## WHAT YOU NEED TO DO
Write out the stretch of lines below that begins at the line with "Image resolution: width=387" and ends at the line with "You are a GUI", including both, exactly as given and nothing more.

*** Begin section ***

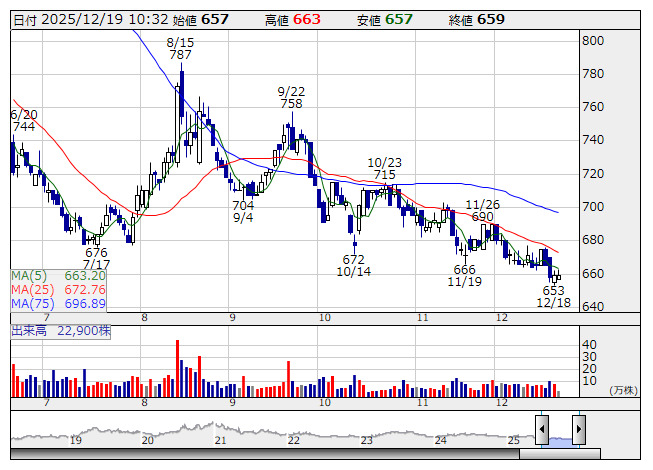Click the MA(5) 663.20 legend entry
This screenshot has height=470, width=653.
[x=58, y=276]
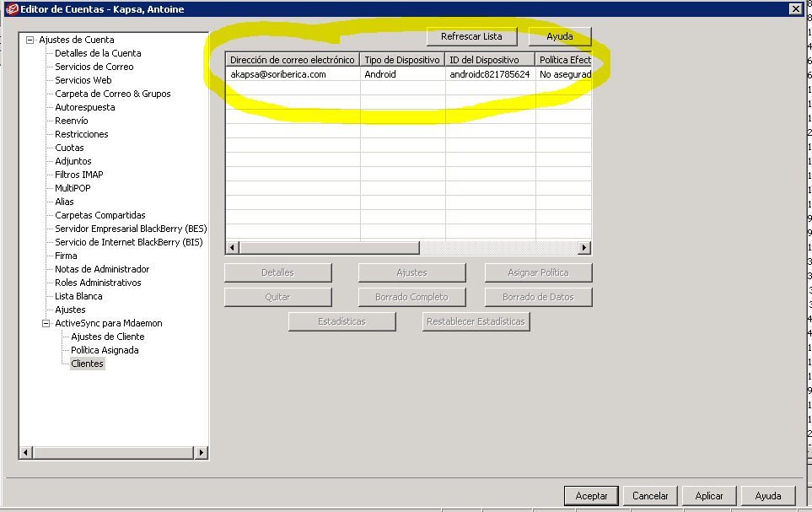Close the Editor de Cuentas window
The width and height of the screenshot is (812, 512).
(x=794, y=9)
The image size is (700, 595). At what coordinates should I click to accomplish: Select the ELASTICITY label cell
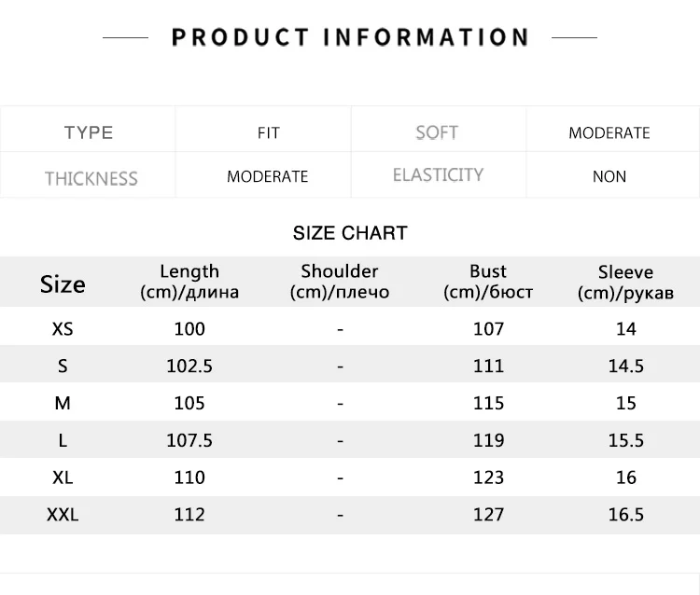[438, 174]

*** End section ***
*** Begin section ***

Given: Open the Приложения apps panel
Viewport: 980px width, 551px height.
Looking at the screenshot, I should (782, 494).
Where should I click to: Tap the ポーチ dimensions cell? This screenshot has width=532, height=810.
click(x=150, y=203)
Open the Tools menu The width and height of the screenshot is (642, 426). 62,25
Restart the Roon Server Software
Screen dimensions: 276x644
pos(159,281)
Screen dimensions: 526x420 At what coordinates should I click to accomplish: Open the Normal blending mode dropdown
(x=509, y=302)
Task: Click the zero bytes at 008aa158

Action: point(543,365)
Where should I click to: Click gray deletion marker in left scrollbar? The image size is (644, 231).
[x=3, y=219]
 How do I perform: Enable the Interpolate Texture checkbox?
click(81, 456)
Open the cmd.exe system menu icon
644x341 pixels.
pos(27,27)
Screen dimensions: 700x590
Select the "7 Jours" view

*** End section ***
*** Begin section ***

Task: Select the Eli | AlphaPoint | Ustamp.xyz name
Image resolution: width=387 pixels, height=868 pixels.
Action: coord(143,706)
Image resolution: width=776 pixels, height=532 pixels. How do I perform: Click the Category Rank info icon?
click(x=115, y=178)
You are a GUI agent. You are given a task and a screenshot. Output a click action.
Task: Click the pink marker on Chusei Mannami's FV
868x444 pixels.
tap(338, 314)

*** End section ***

## SOLUTION TO THIS PROBLEM
Image resolution: width=387 pixels, height=868 pixels.
Action: coord(143,706)
Image resolution: width=776 pixels, height=532 pixels. How do I perform: Click the Category Rank info icon?
click(x=115, y=178)
You are a GUI agent. You are given a task and a screenshot. Output a click action.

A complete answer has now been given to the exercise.